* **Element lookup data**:
----------------------------------------
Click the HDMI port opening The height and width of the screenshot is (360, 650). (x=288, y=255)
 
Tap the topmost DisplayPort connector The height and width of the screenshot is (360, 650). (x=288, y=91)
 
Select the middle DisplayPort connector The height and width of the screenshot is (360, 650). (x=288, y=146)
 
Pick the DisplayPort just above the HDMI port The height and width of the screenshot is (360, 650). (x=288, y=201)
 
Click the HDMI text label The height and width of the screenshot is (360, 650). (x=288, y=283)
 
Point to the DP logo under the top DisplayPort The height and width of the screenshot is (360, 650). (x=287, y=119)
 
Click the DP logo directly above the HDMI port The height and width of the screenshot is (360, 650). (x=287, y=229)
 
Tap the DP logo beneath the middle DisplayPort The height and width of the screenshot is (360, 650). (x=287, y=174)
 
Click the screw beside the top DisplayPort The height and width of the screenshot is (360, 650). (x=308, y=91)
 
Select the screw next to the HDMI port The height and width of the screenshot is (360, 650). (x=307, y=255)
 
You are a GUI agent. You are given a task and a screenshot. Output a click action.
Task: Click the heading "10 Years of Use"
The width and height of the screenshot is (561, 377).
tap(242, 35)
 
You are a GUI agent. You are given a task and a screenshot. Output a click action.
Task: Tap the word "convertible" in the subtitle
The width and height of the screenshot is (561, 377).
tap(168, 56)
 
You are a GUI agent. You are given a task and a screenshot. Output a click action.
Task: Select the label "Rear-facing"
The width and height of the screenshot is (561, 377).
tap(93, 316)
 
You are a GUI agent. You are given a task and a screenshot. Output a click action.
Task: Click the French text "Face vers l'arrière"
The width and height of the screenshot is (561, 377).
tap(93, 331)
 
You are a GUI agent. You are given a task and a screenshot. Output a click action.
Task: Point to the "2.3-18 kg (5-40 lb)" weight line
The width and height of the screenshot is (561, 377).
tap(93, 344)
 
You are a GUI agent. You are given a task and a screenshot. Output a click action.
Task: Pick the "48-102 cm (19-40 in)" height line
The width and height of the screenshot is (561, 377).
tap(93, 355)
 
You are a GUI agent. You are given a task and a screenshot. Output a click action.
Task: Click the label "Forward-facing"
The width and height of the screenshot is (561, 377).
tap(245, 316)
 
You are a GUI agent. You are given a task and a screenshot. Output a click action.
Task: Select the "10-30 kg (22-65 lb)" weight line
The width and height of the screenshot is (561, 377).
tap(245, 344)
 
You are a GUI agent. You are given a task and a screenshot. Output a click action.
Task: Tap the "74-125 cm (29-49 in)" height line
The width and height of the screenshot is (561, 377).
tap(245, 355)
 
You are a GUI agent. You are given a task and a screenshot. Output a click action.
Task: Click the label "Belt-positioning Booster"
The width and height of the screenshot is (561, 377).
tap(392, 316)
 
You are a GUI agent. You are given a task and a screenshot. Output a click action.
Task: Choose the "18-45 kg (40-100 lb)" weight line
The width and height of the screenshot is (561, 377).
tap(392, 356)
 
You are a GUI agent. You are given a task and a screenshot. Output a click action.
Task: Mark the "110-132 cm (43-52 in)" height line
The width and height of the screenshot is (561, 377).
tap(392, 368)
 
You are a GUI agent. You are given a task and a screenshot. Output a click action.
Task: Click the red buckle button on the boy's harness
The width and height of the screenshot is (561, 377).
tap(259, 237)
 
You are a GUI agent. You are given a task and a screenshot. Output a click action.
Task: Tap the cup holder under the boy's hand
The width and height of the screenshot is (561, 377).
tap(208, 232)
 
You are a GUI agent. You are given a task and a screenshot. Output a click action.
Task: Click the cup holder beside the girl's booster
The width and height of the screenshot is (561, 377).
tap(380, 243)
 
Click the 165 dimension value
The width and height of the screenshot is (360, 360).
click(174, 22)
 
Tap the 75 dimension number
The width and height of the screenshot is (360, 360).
----------------------------------------
* **Task to carry out**:
Edit the data from the line containing "Select the screw" down through the line containing "tap(242, 35)" by replacing "heading" with "title", leaving everything else unchanged. Return only those lines.

* **Exercise solution**:
Select the screw next to the HDMI port The height and width of the screenshot is (360, 650). (x=307, y=255)
 
You are a GUI agent. You are given a task and a screenshot. Output a click action.
Task: Click the title "10 Years of Use"
The width and height of the screenshot is (561, 377).
tap(242, 35)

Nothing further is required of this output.